## [RECORDS]
########################################

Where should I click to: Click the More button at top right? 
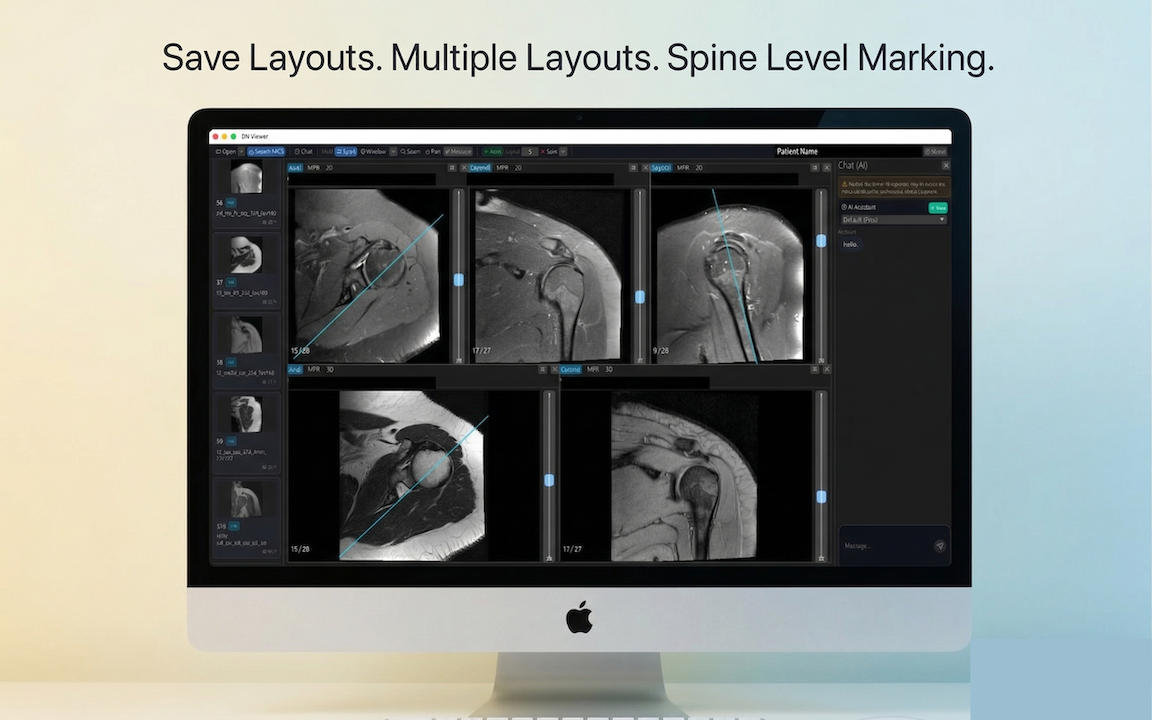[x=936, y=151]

########################################

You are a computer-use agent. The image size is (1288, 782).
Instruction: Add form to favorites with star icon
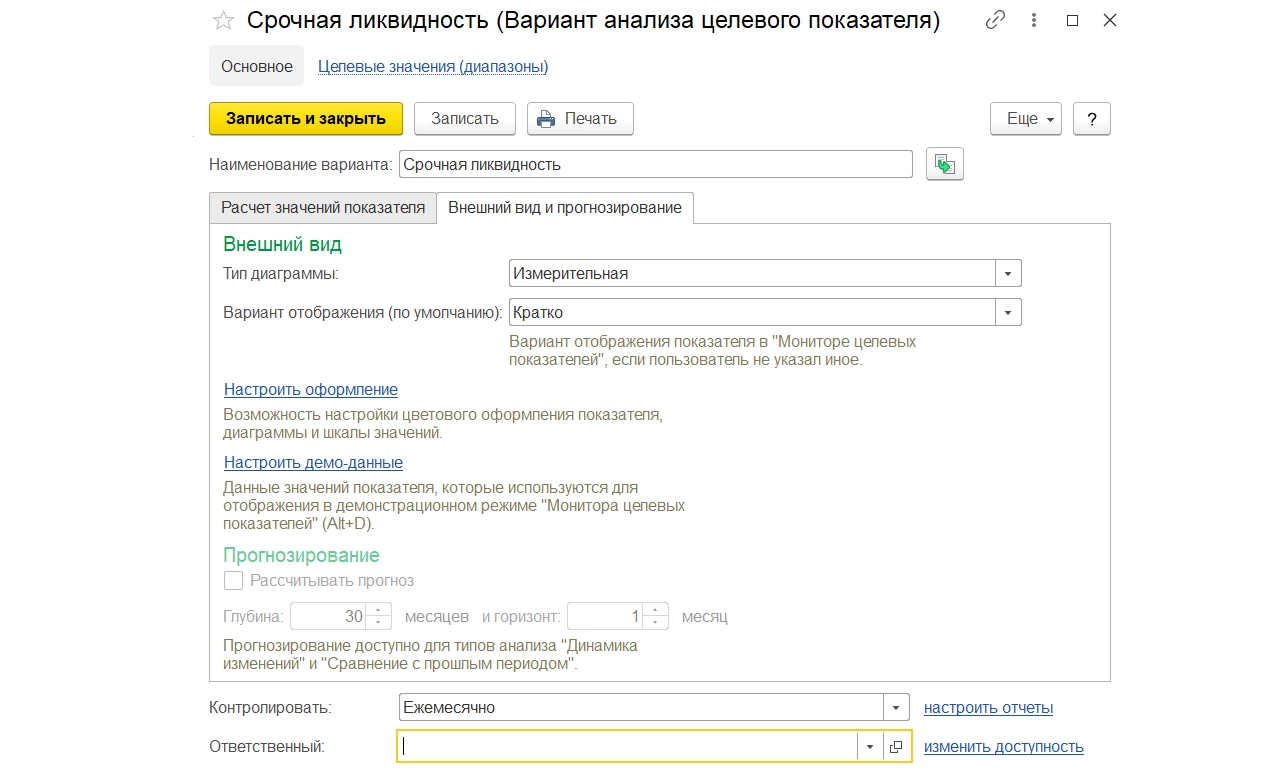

########################################

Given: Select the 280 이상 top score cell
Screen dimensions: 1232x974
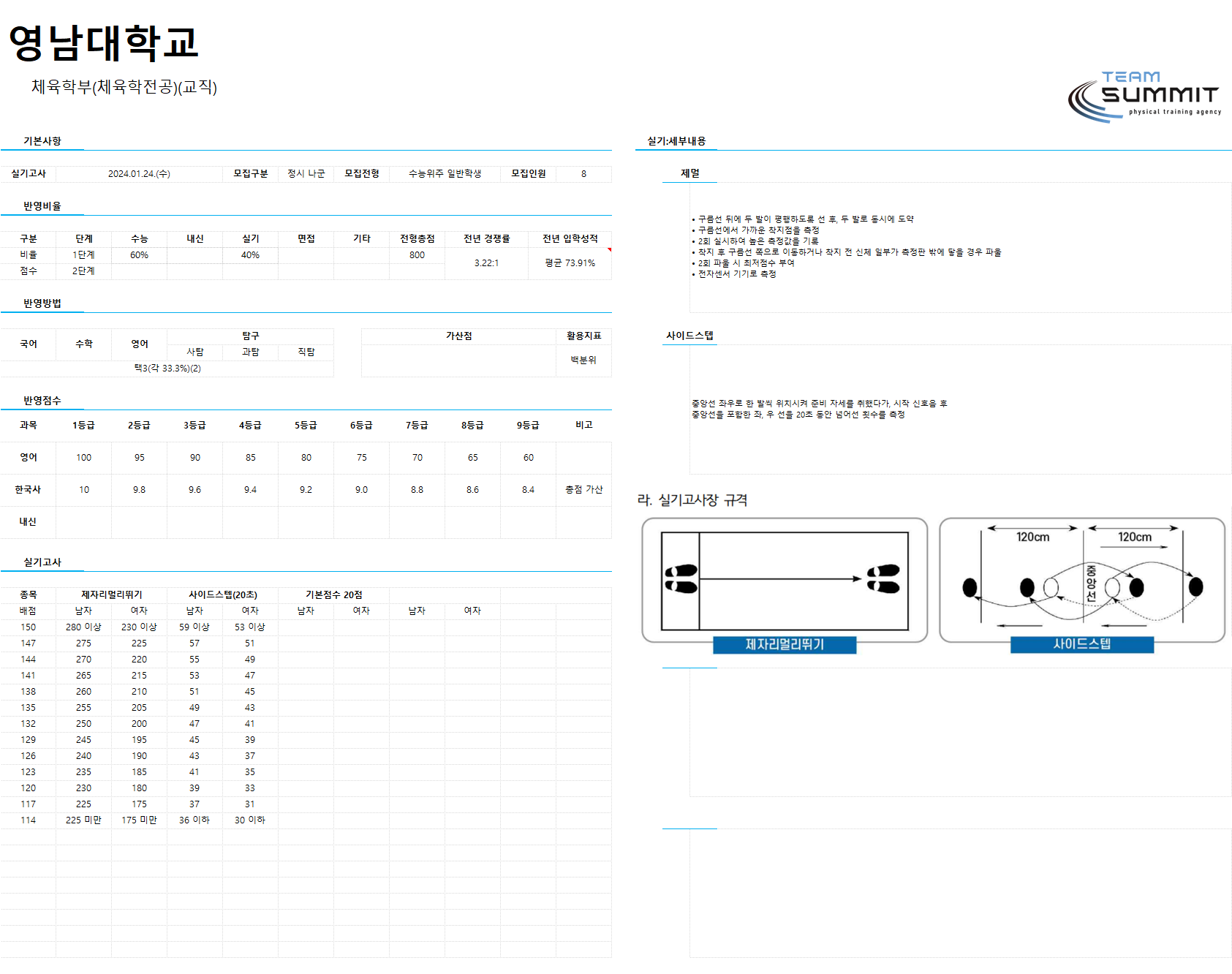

########################################

## [WHAT IS ASKED]
Convert the part of the material that opens with the line containing "Given: Select the 280 이상 top score cell" and closes with the line containing "Screen dimensions: 1232x974", both lines included, into a JSON list of strings with one string per line and blank lines left out.

## [RESULT FOR THIS EXERCISE]
[
  "Given: Select the 280 이상 top score cell",
  "Screen dimensions: 1232x974"
]